Once you have invested the time in dreaming big and setting overall goals to achieve business growth, now it's time to break things down into smaller pieces. Specifically we want to explore how you can set goals that will help you use online marketing strategies in order to reach your growth targets.
The reality is that many organizations attempt to use online marketing for business growth without having a strategy in place. Implementing a strategy requires that you know where you are now and where you want to go. That requires setting goals.
The first question you must ask before you can set goals for your online communication is this:
What do you want to achieve with your marketing efforts?

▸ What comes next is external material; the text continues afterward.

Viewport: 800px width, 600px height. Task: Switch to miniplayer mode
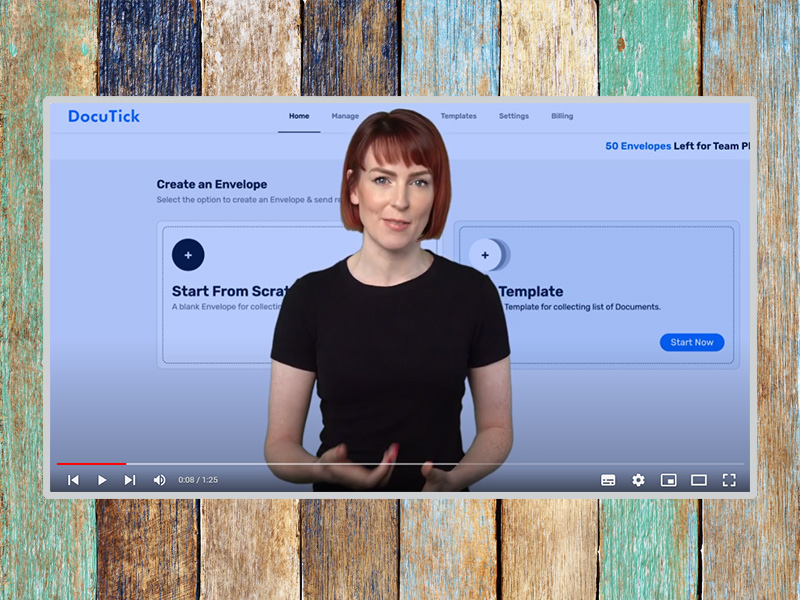point(668,480)
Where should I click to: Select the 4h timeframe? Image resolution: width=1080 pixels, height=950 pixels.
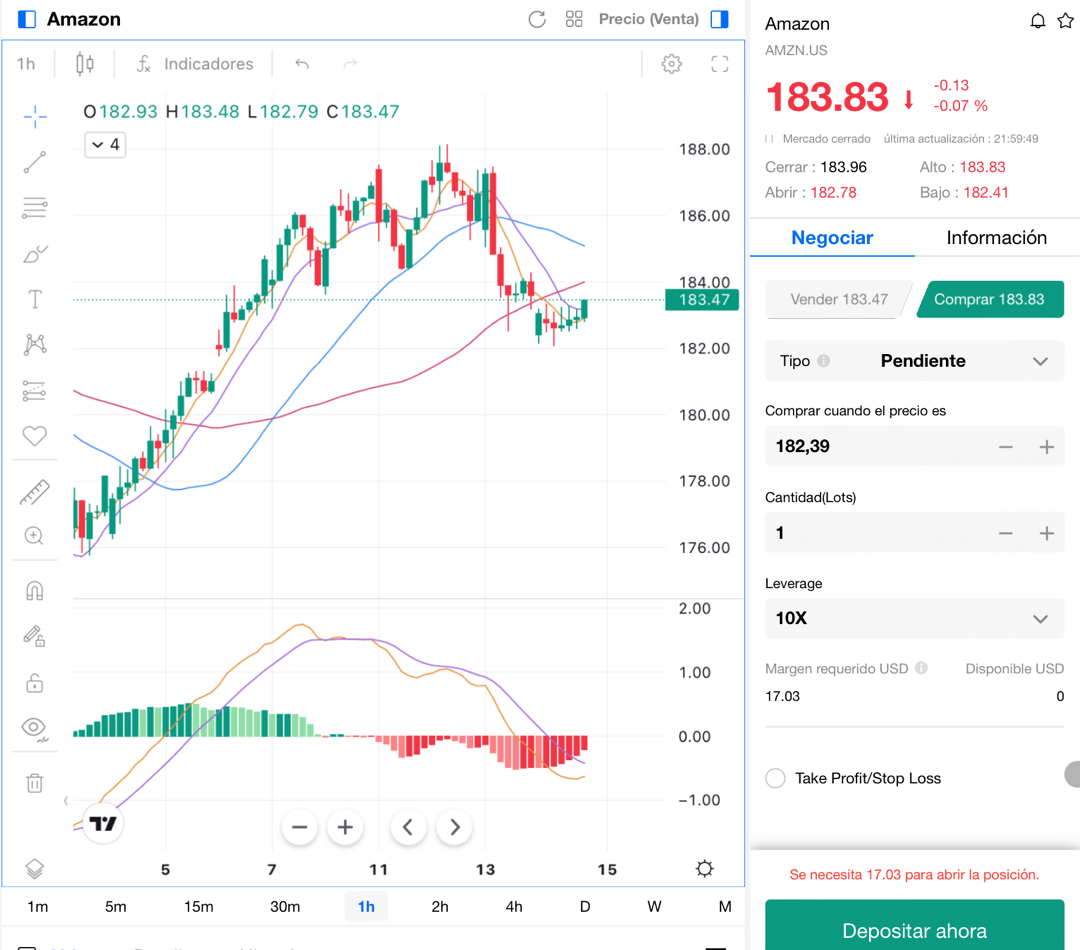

Increased website traffic?
Increased lead generation?
Increased customer conversions?
Increased customer retention?
Your primary goal now might be to increase traffic, while in 6 months time your goals may be aimed largely at generating more leads. To determine your primary goal for now, you need to know where you current are.
It is absolutely essential to collect this data:
Current site traffic
Current monthly online leads
Current conversion rate based on online leads
Once you have that, you can get an idea where your initial focus needs to be. That data will also allow you to define goals that actually make sense: SMART goals.
SMART goals are:
S = Specific
M = Measurable
A = Attainable
R = Relevant
T = Timely
Specific could mean visits, leads or customers. Choose the area on which you want to focus for improvement right now.

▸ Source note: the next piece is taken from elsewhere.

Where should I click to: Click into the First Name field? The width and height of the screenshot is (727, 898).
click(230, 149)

Measurable means that you need to give your target growth an actual number.
Attainable goals are reachable based on your benchmark data.
Relevant means that these targets relate to and will help you achieve your overall business goals.
Timely indicates that you need to set a time frame by which you intend to reach these goals.
You could word your SMART goal like this:
Increase _____ by _____ ( starting at this amount _____ and go to this amount _____) by this date _____.
(For example: Increase visits by 20% (5,000 per month to 6,000 per month) by March 31, 2017.)
After you have initially defined your SMART goals, ask yourself these questions:
Do these goals align with your overall company objectives and core values?
Are your goals:
How do you plan to monitor and measure your goals?
Without monitoring and measuring, setting goals is almost useless. You'll never know if you've reached them or not.
Congratulations on taking this step towards reaching your growth targets. Now it's time to create a plan that will help you get there and implement a measurement process so you'll know what's working and what isn't.